Je sais que mes lecteurs en ont marre que je parle de la Masterisation (et moi-même...) En même temps, le dernier billet m'a valu deux liens dans des blogs prestigieux (mais je soupçonne que ça vienne plus des ENS que de la Masterisation).

Je fais juste un billet bref (pause dans la rédaction d'un dossier ANR...) :

Via je ne sais plus qui, je suis tombé sur le blog de Jean-Claude Brighelli, agrégé de lettres et auteur de "La Fabrique du Crétin" (Gawsewitch, 2005). Qui, dans un billet intitulé "de bien jolies réformes", nous raconte une réunion syndicale au ministère, où les conseillers du ministre expliquent le fonctionnement des réformes. On y apprend plus sur les buts de la réforme et sur sa mise en place qu'en lisant les circulaires officielles ou les sites web.

On y apprend aussi le nom du conseiller du ministre en charge de l'éducation, qui est maintenant en charge de cette réforme (il a été nommé le 1er juillet 2009, donc a priori ça n'est pas lui qui l'a montée). Ex-professeur de Prépa (Math Spé), Ex-président du jury de l'Agrégation, membre du jury de l'Agrégation (en Physique, puis en Chimie) pendant des années... Il est Inspecteur Général, il a été plusieurs fois chargé de mission auprès du Ministre de l'Éducation (que celui-ci s'appelle François Bayrou, Gilles de Robien ou Xavier Darcos).

Il a contribué plusieurs fois au débat public, notamment sur le rôle des prépas.
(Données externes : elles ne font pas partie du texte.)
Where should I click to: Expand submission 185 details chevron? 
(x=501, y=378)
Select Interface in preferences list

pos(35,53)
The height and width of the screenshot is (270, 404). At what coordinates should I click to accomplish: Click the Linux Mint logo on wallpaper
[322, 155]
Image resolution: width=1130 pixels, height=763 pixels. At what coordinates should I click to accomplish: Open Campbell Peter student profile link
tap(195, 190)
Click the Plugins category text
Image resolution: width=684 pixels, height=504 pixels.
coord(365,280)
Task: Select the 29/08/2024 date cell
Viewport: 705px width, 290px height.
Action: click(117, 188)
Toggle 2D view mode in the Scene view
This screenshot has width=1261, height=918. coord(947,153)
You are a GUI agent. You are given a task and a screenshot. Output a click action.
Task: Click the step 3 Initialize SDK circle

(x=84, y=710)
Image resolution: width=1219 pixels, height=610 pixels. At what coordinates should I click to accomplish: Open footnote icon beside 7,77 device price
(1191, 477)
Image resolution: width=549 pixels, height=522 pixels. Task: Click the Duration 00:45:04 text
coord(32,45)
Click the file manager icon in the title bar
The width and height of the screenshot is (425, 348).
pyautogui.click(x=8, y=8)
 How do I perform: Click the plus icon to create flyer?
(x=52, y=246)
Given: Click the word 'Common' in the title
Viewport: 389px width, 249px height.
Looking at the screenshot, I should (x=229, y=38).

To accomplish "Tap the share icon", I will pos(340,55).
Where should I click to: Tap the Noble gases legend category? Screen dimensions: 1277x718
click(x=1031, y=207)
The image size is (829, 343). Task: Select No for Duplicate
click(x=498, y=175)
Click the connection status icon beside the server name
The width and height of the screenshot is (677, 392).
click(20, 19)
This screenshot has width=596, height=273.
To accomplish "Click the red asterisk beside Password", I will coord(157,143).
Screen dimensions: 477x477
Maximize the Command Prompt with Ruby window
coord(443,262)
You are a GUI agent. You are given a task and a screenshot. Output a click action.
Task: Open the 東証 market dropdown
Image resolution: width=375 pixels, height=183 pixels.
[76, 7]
Sa position se résume à : "les prépas, c'est bien, il faut juste inciter tout le monde à en faire".

Je pense que sa biographie vient complèter la note du 19 décembre : qui a le pouvoir au MEN ? Les Inspecteurs Généraux, pour la plus grande partie. Ce sont eux qui font appliquer les règles, qui guident les groupes de réflexion, qui communiquent... Pour qu'un Ministre ose aller contre les IGEN, il faudrait qu'il ait une très grande clairvoyance et une très grande volonté politique.

Et c'est là que le monde est petit, je trouve: je le connais un peu, puisque je l'ai eu comme professeur (en 1988-89, certes). Je retrouve une partie de son caractère de l'époque dans le compte-rendu de Brighelli, même 20 ans après.